Starting with the line that has "This screenshot has width=988, height=661." and finishing with the line that has "You are a computer-use", set down each line below exactly. Pictures are not copied.

Data listing:
- - -
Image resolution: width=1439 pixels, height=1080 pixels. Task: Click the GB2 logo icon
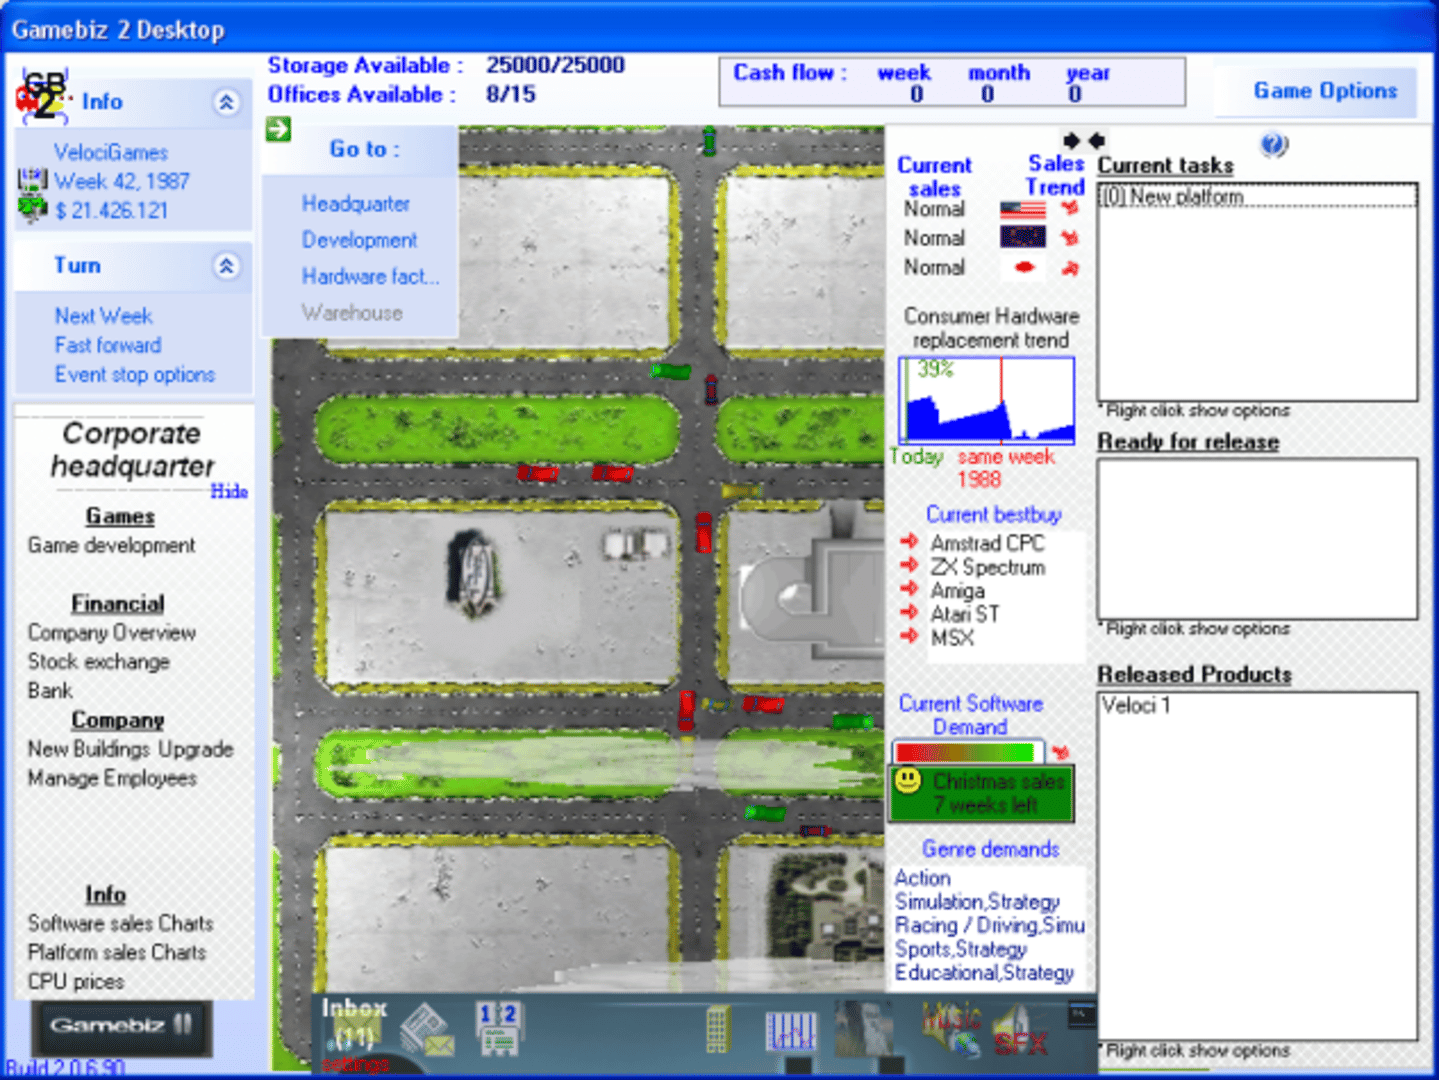click(43, 97)
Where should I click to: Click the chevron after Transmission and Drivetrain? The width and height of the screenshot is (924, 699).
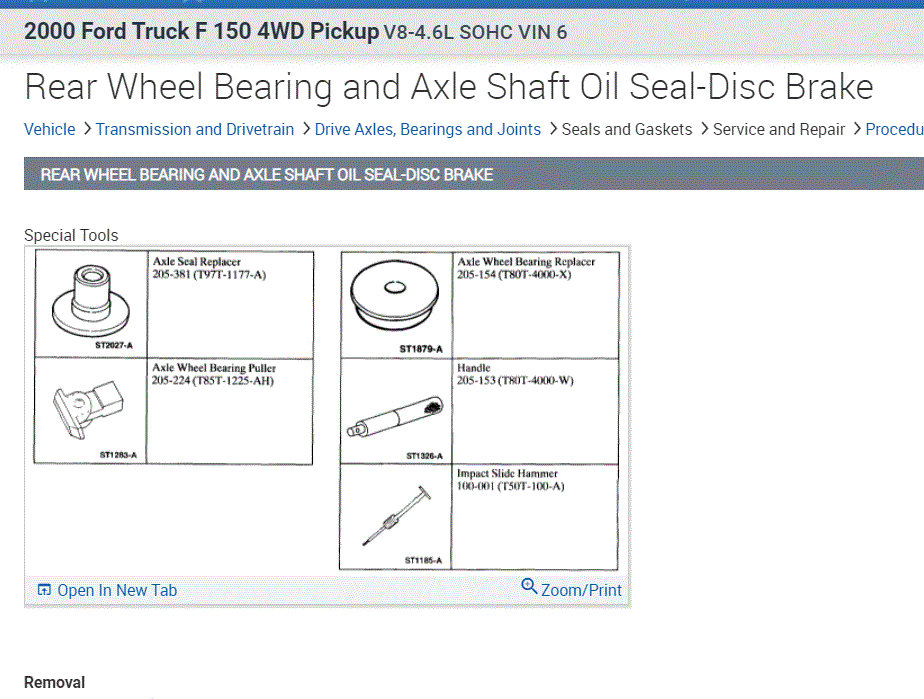(x=305, y=129)
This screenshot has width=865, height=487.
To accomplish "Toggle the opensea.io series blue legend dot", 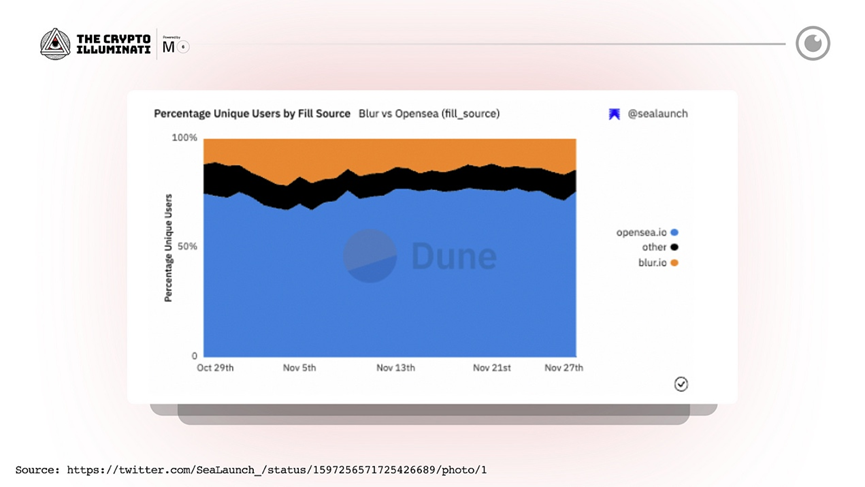I will pyautogui.click(x=674, y=232).
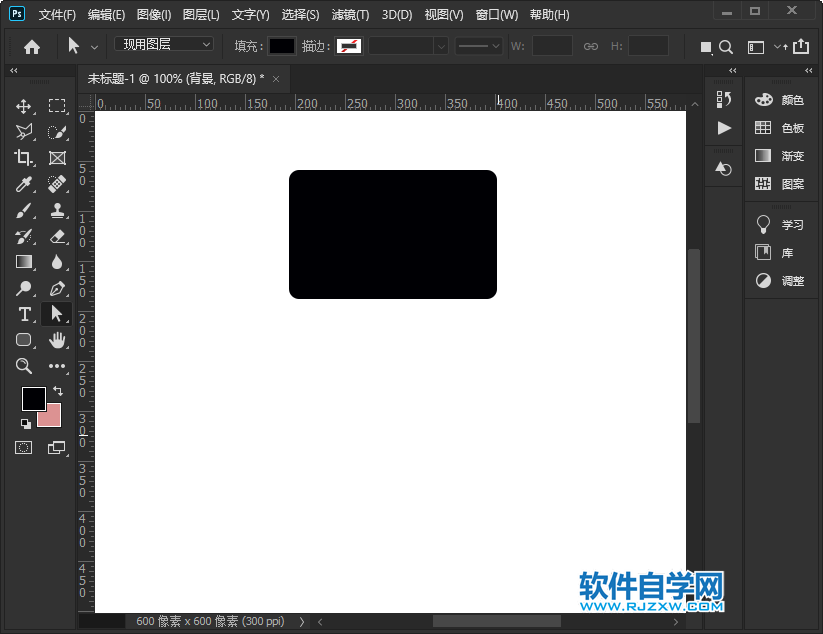823x634 pixels.
Task: Select the Zoom tool
Action: coord(24,366)
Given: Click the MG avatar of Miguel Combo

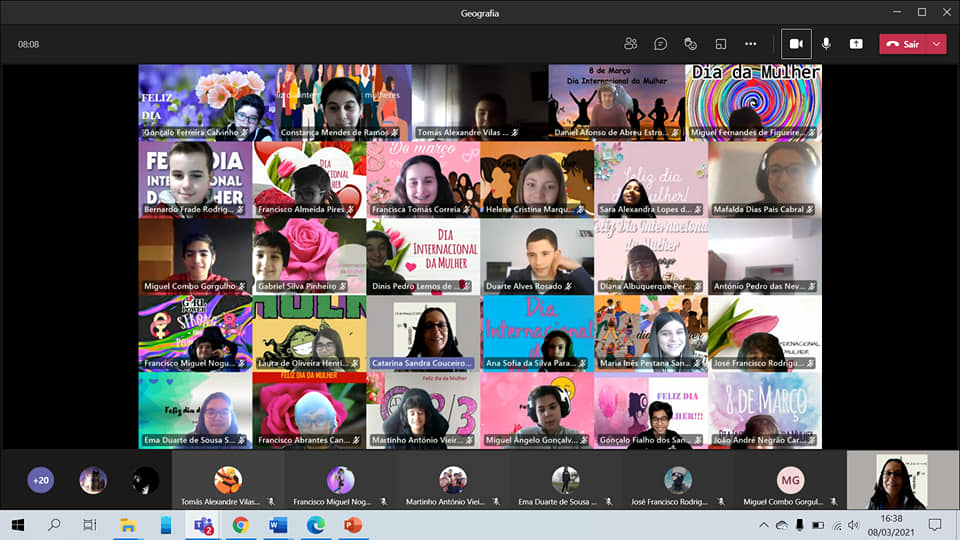Looking at the screenshot, I should (790, 480).
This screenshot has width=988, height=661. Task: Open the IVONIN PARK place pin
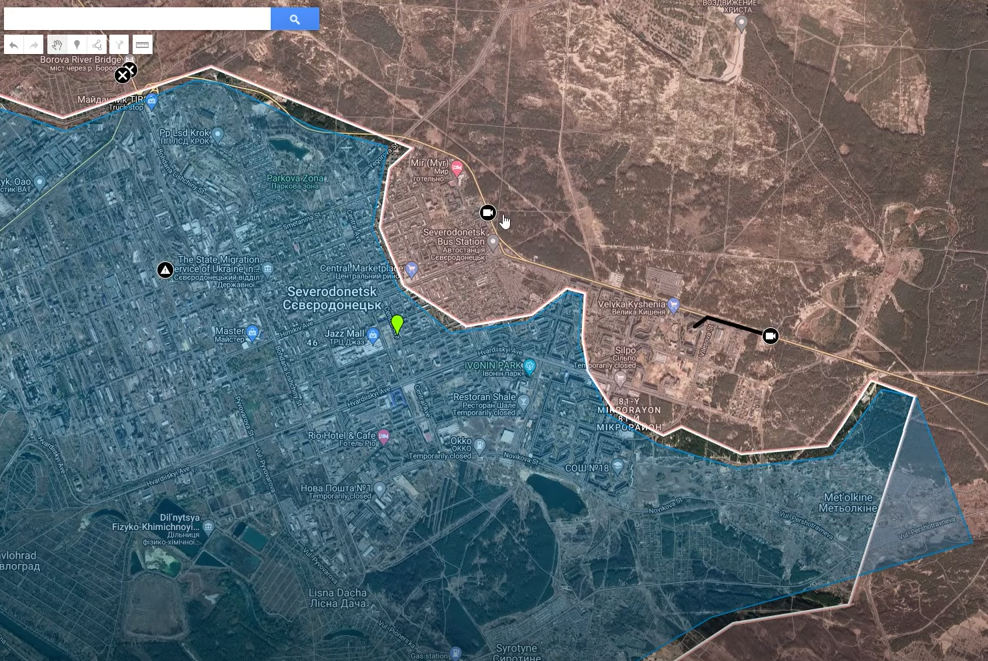click(530, 367)
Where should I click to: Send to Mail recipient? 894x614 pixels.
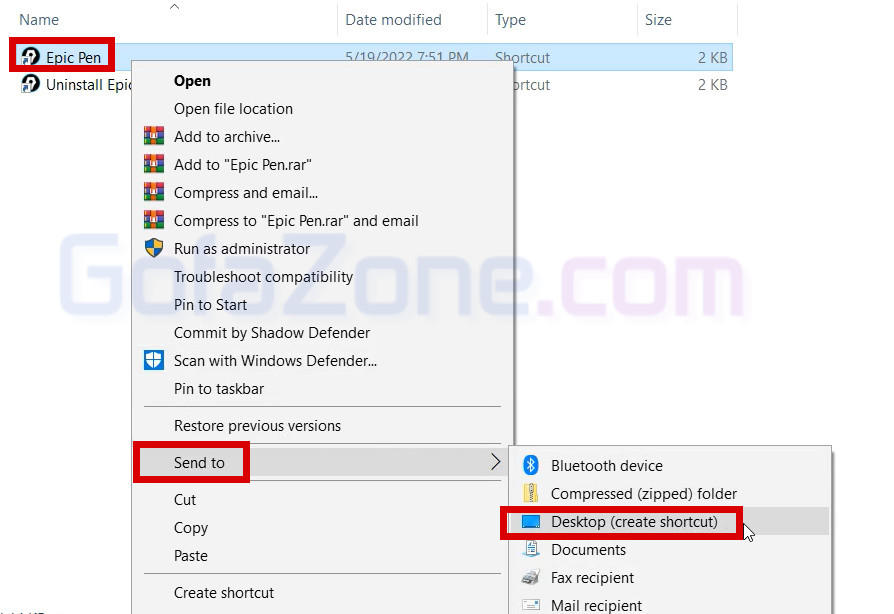(x=596, y=605)
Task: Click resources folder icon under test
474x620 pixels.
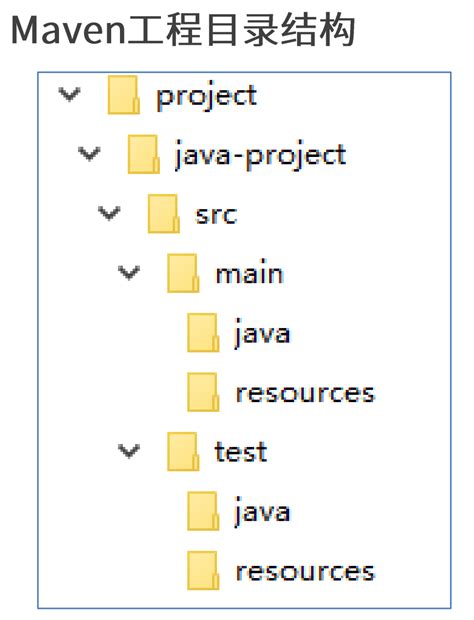Action: click(x=203, y=571)
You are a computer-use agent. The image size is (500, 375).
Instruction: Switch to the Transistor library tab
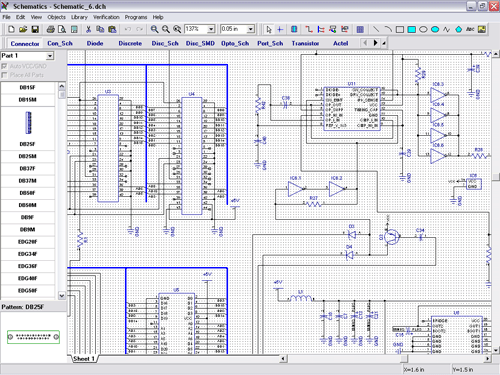pos(305,43)
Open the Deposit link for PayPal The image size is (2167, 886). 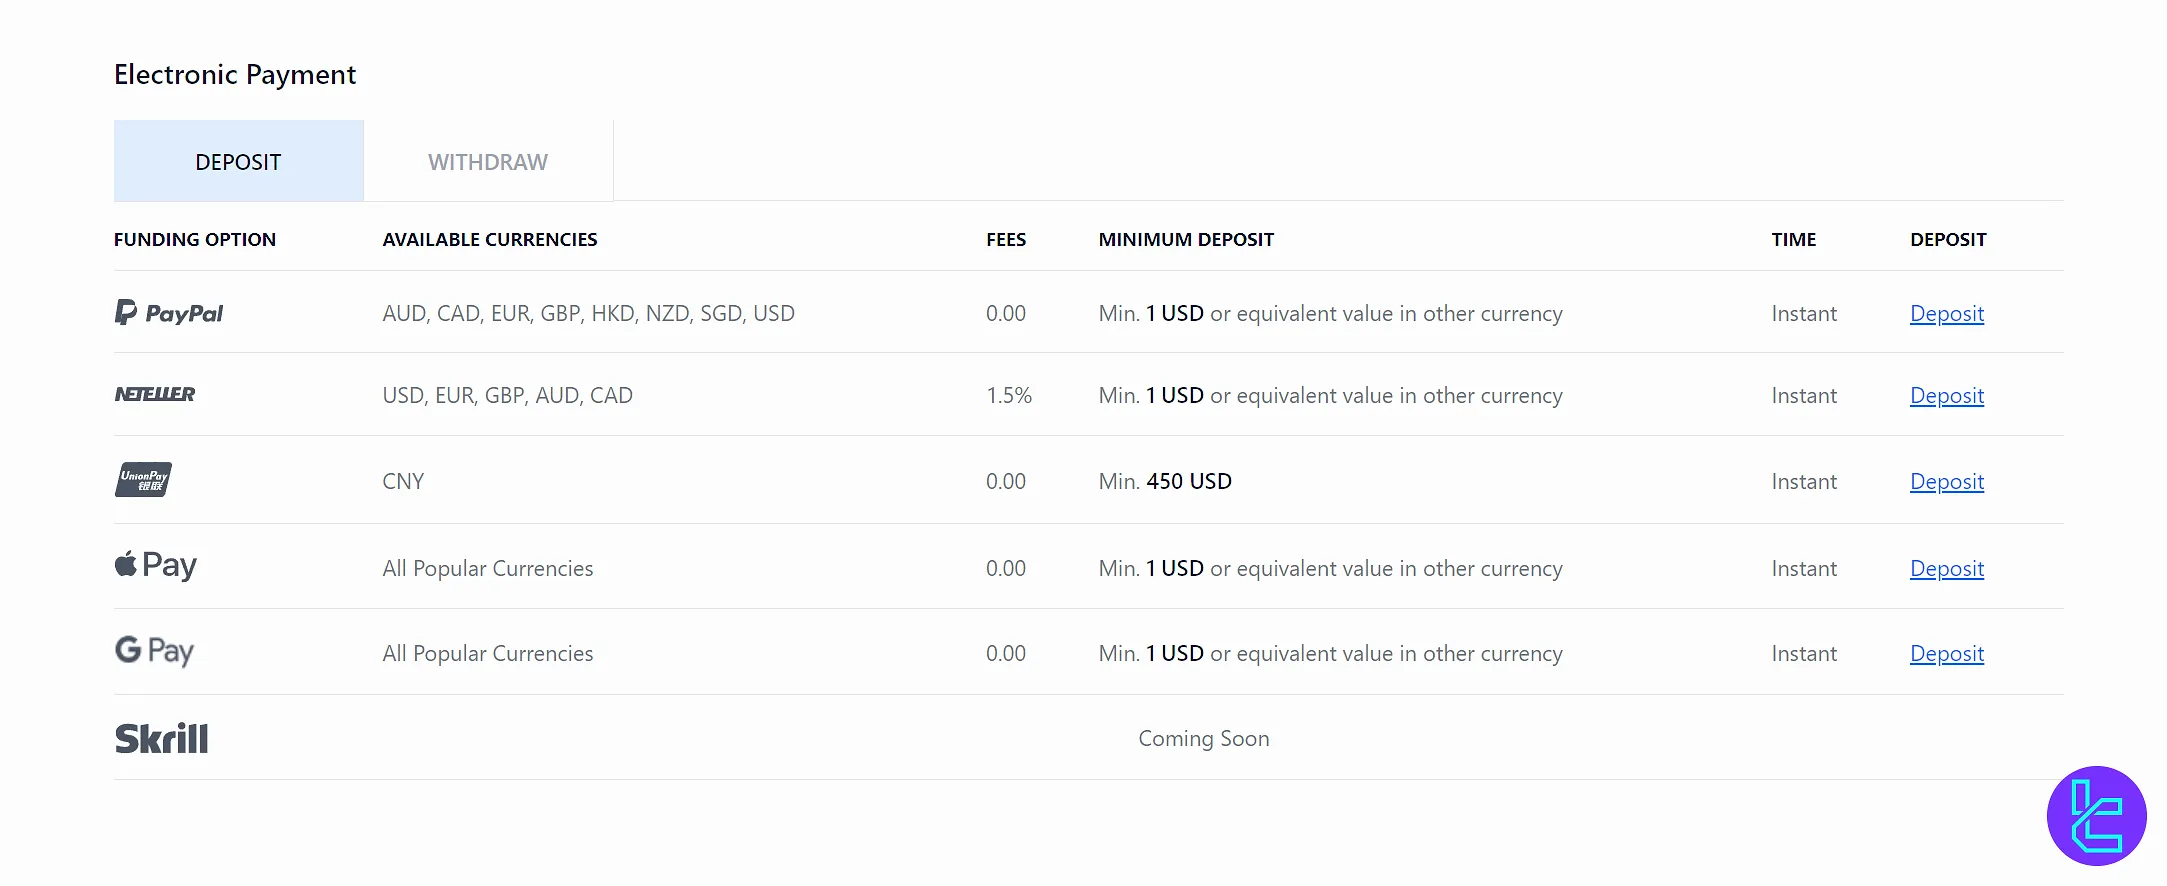pos(1946,314)
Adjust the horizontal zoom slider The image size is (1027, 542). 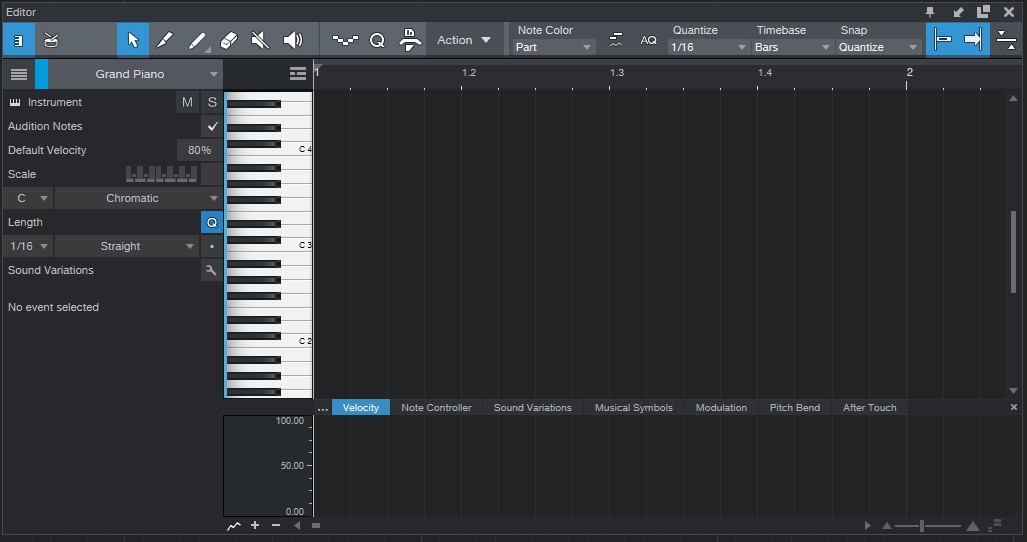tap(922, 526)
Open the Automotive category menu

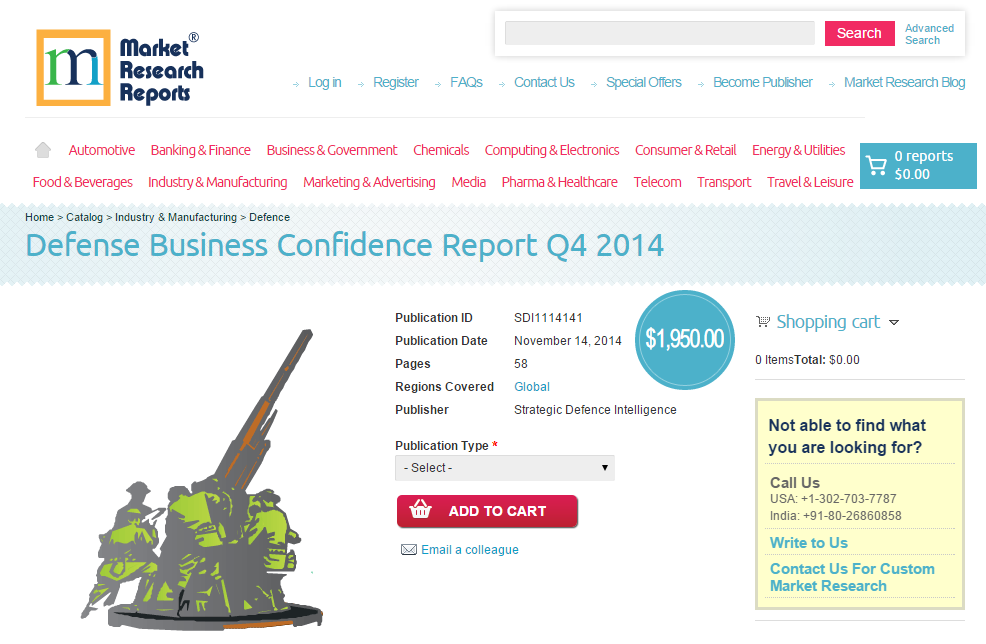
- - -
Written response:
This screenshot has width=988, height=661. Task: Open the IVONIN PARK place pin
click(530, 367)
Where should I click to: Send to Mail recipient? 894x614 pixels.
(x=596, y=605)
Task: Click resources folder icon under test
474x620 pixels.
Action: click(x=203, y=571)
You are a computer-use agent. The image size is (500, 375).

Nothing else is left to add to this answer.